In new work, we show a human coronavirus evolves to escape neutralization by antibody immunity (biorxiv.org/content/10.110…). Specifically, we studied the historical evolution of the common-cold CoV-229E to learn how #SARSCoV2 might evolve & if we might need to update vaccines. (1/n)
We first built a phylogenetic tree of CoV-229E evolution from 1984 to the present, and experimentally reconstructed the spike from viruses at 8 year intervals (1984, 1992, etc; see large black strain names in tree below). (2/n)
Next we tested how well human sera collected shortly after 1984 neutralized each viral spike. Below is serum from 26 yr old collected in 1985: it neutralizes 1984 virus well, but 10-fold less activity against 1992 virus & no activity against viruses after 2008. (3/n)
Sometimes, the loss of neutralization of "future" evolved CoV-229E virus is even more dramatic. Below is serum collected in 1990 from a 28 yr old that neutralized 1984 virus very well, but has no activity against any viruses more recent than that! (4/n)
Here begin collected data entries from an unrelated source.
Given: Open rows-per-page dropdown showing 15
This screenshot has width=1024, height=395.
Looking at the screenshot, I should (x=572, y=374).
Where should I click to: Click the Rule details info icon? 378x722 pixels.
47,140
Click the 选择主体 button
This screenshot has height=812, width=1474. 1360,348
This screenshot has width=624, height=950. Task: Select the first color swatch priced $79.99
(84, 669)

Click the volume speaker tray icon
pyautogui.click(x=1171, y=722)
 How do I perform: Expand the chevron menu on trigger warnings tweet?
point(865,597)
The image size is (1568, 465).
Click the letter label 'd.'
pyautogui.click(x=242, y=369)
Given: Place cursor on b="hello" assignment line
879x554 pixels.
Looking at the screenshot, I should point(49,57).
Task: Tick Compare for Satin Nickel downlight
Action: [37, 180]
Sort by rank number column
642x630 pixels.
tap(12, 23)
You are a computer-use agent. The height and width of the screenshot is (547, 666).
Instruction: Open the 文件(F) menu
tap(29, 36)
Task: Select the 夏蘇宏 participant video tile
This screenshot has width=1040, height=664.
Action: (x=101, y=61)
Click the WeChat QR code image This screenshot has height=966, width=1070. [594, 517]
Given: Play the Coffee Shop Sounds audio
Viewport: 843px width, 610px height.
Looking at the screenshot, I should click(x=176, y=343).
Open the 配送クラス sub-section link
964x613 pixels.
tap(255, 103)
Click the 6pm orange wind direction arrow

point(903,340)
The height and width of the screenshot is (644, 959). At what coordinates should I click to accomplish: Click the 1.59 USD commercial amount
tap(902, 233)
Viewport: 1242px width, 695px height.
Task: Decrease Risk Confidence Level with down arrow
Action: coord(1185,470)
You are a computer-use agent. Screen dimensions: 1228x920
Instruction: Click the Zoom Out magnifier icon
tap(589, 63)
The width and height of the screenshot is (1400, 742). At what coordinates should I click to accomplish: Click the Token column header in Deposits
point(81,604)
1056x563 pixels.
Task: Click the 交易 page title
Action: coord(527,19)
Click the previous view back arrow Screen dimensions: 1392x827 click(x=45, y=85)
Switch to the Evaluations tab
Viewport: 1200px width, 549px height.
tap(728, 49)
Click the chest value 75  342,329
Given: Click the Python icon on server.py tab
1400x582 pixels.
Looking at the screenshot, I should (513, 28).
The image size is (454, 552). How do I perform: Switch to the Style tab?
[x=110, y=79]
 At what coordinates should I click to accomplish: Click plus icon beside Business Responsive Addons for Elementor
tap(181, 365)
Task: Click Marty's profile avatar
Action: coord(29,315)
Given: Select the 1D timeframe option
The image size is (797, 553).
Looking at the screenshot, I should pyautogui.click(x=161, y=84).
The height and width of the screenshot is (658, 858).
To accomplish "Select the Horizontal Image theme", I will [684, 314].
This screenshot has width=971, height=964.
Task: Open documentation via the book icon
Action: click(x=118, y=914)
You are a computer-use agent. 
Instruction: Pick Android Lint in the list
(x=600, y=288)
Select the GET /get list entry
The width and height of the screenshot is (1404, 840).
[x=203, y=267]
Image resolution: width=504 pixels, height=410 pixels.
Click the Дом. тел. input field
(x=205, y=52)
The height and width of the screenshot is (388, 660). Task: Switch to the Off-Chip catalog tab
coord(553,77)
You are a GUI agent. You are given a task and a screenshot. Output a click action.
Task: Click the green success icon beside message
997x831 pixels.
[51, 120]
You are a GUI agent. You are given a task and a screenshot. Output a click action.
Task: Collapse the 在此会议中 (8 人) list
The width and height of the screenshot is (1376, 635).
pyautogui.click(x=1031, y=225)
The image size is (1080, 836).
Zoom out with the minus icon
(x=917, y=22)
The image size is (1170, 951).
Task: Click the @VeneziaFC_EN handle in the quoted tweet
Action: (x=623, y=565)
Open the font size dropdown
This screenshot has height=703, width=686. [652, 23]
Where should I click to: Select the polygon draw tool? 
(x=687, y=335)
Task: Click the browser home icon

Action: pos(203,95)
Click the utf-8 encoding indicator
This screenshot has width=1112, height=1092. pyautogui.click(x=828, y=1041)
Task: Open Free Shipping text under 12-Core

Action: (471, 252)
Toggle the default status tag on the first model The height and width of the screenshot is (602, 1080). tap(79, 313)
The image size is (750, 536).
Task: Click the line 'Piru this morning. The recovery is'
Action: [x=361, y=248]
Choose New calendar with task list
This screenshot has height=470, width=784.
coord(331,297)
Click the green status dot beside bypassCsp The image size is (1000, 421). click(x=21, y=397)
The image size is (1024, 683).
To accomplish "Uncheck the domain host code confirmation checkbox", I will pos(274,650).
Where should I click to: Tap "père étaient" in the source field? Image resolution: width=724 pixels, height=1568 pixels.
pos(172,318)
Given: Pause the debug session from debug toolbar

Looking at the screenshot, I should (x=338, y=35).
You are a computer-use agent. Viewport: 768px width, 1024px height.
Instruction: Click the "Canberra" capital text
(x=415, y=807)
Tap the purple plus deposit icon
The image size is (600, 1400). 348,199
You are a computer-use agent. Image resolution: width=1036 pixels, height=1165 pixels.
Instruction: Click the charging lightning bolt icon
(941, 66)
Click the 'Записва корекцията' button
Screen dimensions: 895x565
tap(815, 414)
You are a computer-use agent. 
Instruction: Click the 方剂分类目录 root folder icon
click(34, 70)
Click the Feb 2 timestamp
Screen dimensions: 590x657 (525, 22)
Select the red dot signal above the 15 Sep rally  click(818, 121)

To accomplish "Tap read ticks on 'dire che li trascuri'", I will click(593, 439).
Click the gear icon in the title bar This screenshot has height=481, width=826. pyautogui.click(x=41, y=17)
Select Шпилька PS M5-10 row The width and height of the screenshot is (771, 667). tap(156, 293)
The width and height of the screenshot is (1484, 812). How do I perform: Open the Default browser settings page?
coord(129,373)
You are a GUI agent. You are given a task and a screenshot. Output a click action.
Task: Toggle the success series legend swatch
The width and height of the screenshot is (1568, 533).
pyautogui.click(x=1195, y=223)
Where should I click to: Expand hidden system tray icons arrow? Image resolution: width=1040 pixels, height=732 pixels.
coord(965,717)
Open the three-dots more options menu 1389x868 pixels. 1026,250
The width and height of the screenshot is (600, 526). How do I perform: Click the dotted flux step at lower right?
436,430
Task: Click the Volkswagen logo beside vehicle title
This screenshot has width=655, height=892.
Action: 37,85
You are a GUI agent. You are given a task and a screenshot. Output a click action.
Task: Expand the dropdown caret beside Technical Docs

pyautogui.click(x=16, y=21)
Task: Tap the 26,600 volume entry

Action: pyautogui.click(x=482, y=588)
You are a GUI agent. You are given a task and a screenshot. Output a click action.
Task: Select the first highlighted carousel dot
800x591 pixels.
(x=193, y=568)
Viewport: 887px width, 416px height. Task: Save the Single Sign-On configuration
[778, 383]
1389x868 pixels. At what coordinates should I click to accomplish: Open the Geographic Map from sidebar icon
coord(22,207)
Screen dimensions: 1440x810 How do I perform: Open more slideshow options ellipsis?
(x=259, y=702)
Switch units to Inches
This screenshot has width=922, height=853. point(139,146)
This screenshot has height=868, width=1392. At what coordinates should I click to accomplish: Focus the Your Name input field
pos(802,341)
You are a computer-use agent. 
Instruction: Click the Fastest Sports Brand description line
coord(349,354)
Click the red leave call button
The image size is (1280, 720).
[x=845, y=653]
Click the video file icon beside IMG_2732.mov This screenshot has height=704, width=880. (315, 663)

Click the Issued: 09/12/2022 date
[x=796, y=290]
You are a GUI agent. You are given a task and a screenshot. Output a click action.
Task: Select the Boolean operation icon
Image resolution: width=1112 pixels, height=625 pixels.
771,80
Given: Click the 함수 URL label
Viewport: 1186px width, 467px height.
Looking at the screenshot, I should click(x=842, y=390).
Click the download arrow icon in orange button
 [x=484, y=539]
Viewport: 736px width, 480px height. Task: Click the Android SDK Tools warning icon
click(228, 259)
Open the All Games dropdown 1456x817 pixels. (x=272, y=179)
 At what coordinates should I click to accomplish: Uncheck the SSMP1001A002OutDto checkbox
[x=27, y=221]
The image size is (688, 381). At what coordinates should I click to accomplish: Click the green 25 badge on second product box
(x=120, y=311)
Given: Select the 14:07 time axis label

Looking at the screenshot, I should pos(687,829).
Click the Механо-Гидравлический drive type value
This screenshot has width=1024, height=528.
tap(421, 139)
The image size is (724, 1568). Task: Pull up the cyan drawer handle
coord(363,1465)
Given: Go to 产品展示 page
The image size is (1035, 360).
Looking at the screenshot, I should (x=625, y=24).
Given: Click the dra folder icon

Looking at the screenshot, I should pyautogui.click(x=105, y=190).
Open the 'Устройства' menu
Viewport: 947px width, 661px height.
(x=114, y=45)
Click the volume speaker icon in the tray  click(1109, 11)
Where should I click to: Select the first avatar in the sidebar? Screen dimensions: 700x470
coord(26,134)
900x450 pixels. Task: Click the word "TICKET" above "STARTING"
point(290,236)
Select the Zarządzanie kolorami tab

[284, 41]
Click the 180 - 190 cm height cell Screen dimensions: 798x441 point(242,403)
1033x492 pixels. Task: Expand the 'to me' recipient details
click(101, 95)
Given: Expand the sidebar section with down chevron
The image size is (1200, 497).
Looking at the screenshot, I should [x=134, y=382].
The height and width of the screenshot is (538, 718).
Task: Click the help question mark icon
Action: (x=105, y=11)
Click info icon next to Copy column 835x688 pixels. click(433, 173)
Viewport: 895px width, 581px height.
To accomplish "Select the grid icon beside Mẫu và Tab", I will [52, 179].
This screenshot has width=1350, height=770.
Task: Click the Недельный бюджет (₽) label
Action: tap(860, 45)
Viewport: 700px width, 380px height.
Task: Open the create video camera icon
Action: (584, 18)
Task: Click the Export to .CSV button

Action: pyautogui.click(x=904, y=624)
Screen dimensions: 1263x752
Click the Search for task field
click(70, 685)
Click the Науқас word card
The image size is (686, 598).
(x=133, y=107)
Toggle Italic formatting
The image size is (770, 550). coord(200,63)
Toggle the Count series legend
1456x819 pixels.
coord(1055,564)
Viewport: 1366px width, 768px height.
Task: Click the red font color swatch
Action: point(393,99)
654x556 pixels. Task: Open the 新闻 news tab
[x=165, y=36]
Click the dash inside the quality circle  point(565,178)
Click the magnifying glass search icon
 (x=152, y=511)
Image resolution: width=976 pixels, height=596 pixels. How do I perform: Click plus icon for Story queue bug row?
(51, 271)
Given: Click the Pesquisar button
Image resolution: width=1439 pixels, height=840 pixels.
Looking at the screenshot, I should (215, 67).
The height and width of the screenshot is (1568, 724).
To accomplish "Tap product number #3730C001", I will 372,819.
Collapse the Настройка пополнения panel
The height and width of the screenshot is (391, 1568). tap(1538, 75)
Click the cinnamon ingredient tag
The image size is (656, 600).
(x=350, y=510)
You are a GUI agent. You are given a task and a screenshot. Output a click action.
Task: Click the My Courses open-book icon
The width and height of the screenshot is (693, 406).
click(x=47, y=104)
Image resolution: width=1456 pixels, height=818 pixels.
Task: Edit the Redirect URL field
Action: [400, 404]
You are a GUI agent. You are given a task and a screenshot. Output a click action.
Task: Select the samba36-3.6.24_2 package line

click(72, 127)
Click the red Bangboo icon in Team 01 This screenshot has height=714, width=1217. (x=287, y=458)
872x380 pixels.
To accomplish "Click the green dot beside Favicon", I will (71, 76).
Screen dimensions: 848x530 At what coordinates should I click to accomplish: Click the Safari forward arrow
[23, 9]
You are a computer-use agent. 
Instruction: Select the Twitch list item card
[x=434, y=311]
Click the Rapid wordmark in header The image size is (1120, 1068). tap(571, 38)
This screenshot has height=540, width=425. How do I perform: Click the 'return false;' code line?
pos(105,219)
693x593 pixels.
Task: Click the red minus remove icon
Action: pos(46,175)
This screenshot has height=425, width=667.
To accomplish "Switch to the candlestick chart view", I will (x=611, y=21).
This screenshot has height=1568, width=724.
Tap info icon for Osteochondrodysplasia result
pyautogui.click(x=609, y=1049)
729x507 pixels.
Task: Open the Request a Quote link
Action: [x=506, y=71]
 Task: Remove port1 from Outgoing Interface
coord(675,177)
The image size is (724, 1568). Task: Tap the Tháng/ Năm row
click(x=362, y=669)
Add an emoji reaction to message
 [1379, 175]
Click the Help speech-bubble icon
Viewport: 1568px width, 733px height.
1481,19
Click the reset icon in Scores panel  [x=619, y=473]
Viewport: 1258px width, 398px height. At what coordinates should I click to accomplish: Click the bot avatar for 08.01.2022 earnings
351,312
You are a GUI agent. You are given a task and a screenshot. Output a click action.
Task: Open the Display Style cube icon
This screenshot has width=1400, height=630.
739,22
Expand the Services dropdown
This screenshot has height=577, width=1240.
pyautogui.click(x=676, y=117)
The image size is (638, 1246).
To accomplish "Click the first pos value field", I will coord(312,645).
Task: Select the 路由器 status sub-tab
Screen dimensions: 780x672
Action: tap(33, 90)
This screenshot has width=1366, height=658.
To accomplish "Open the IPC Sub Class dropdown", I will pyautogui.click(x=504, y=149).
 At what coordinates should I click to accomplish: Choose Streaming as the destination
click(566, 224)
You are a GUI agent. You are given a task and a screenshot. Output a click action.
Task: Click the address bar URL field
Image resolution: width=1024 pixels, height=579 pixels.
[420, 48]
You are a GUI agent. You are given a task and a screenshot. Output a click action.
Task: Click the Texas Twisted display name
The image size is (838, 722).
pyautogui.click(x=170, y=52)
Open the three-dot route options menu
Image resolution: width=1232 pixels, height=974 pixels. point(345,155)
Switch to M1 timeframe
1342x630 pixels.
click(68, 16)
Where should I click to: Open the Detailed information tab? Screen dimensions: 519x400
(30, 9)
These results show that the coronavirus is evolving antigenically, so immunity elicited against older CoV-229E is eroded by mutations in spike. For instance, this serum collected in 1995 neutralizes viral spikes from before then, but has reduced activity against new spikes. (5/n)
In contrast, "modern" serum collected from adults in 2020 tends to neutralize all historical viruses (see below for example), suggesting antibody immunity itself is durable: the problem is viral evolution that escapes antibodies to older viruses. (6/n)
We did additional experiments suggesting much of the antigenic evolution is in the spike's RBD, which is the most evolutionarily variable part of the CoV-229E spike, especially in receptor binding loops (see below & paper for more details). (7/n)
Why is spike antigenically evolving so fast given that coronaviruses have lower mutation rates than other RNA viruses such as flu? Well, mutation rate is only one part of evolution, which also depends on how selection acts on effects of mutations. (8/n)
What does this mean for #SARSCoV2 immunity? First, need to emphasize that our work was done in CoV-229E, which is a *different* human CoV. Nonetheless, there is lots of evidence antigenic mutations occur in #SARSCoV2 too (citations in Tweet 13 below). (10/n)
But people should not be alarmed. Human immunity is polyclonal, so even in worst case it would take years to get enough viral mutations to fully escape. Furthermore, even residual immunity to antigenically evolved viruses could reduce disease severity (this is unknown). (11/n)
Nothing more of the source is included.